All of this brings us to Agda, which is as far as I’ve gotten along the power lattice of programming languages. While Agda looks a great deal like Haskell, its powerful typesystem allows us to articulate many invariants that are impossible to write down in other languages. It’s tempting to think about Agda as Haskell-but-with-better-types, but this is missing the point. Agda’s type system is so precise we can prove that our solutions are correct, which alleviates the need to actually run the subsequent programs. In essence, programming in Agda abstracts away the notion of execution entirely. Following our argument about co-Blub programmers, they will come to Agda with the anti-pattern that thinking their hard-earned, battle-proven programming techniques for wrangling runtime performance will come in handy. But this is not the case; most of the techniques we have learned and consider “computer science” are in fact implementation ideas: that is, specific realizations from infinite classes of solutions, chosen not for their simplicity or clarity, but for their efficiency.

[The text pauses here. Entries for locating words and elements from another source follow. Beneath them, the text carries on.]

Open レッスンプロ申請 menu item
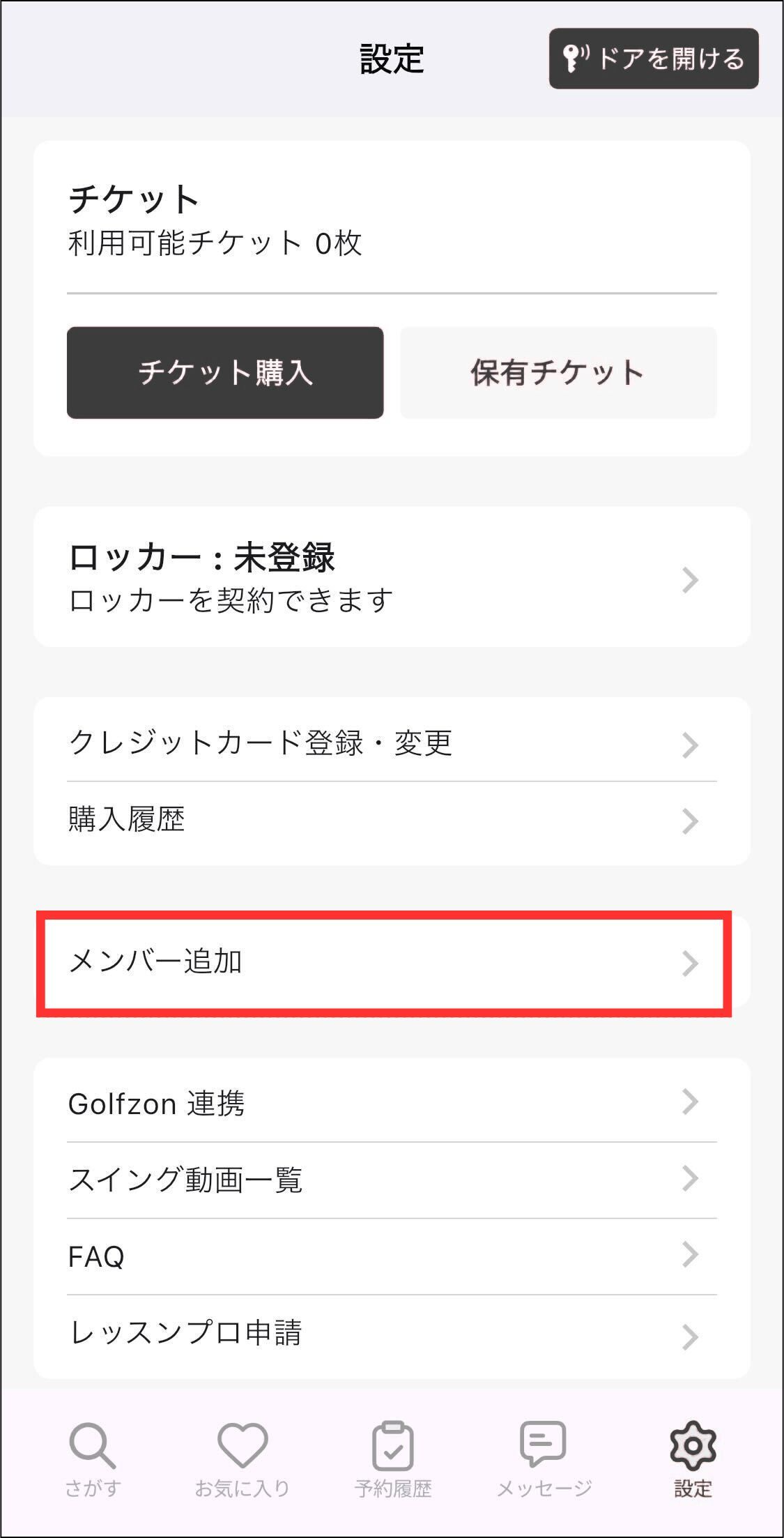This screenshot has width=784, height=1538. coord(185,1332)
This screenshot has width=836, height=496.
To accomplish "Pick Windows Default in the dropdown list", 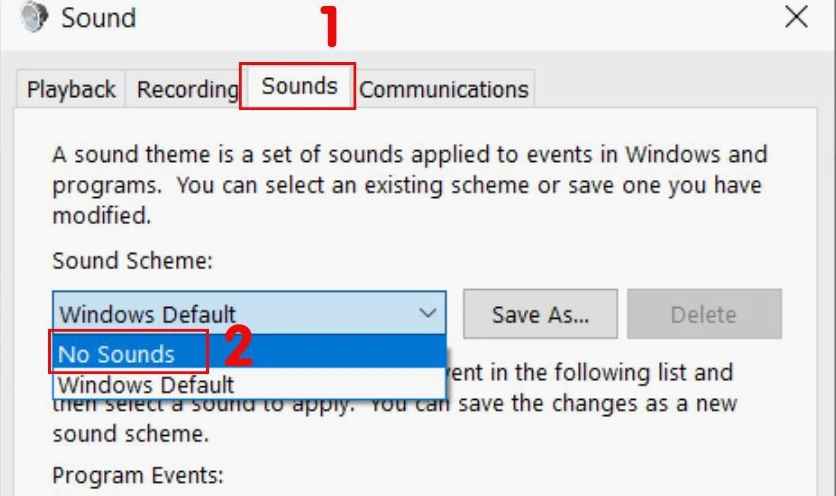I will pyautogui.click(x=146, y=384).
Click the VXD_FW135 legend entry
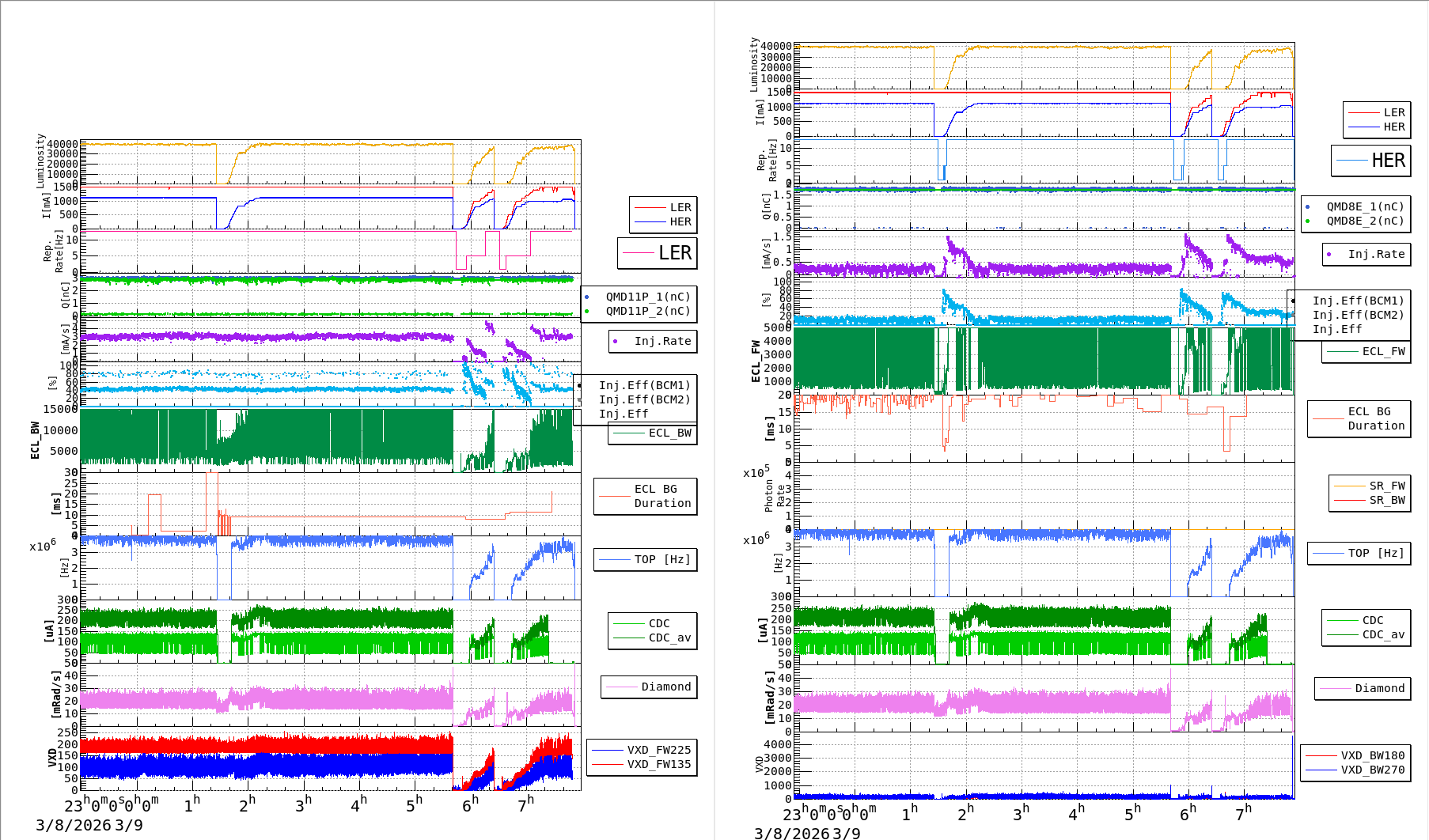The width and height of the screenshot is (1429, 840). click(x=658, y=764)
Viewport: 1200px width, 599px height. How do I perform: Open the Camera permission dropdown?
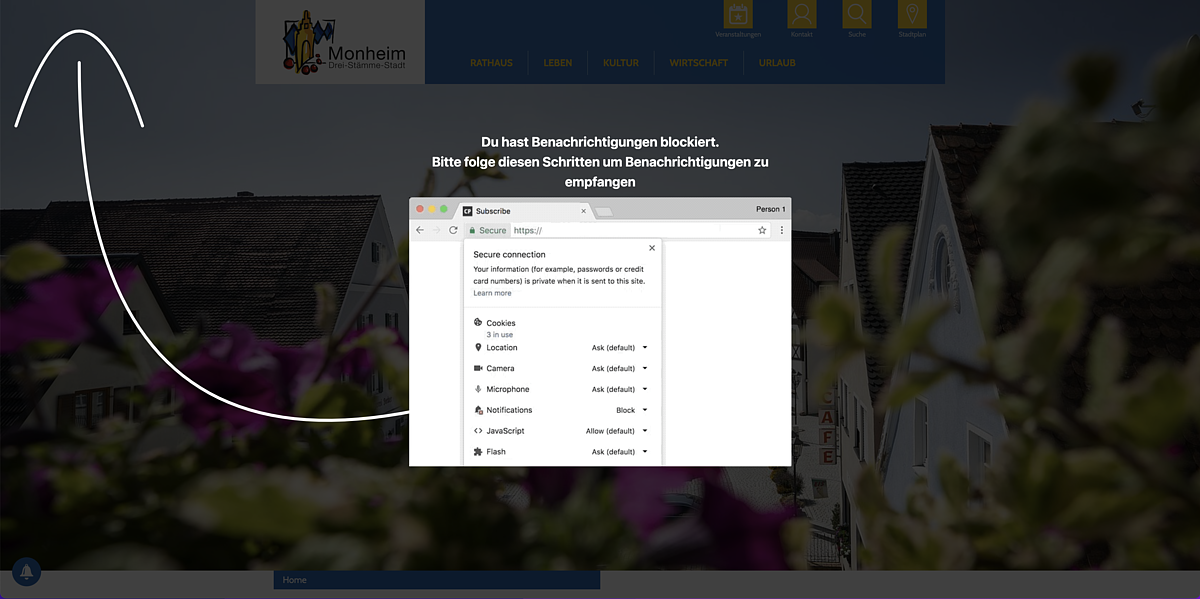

Thus, the process of learning Agda, in many ways, is learning to separate the beautiful aspects of problem solving from the multitude of clever hacks we have accumulated over the years. Much like the fish who is unable to recognize the ubiquitous water around him, as classically-trained programmers, it is nigh-impossible to differentiate the salient points from the implementation details until we find ourselves in a domain where they do not overlap. Indeed, in Agda, you will often feel the pain of having accidentally conflated the two, when your proofs end up being much more difficult than you feel they deserve. Despite the pain and the frustration, this is in fact a feature, and not a bug. It is a necessary struggle, akin to the type-checker informing you that your program is wrong. While it can be tempting to blame the tool, the real fault is in the workmanship.


  1. Although precisely speaking, the name should be the co-(Blub paradox), as the corollary applies to the paradox as a whole, not only the Blub piece. Alas, such is an awkward construction in English, and thus we will not use it.↩︎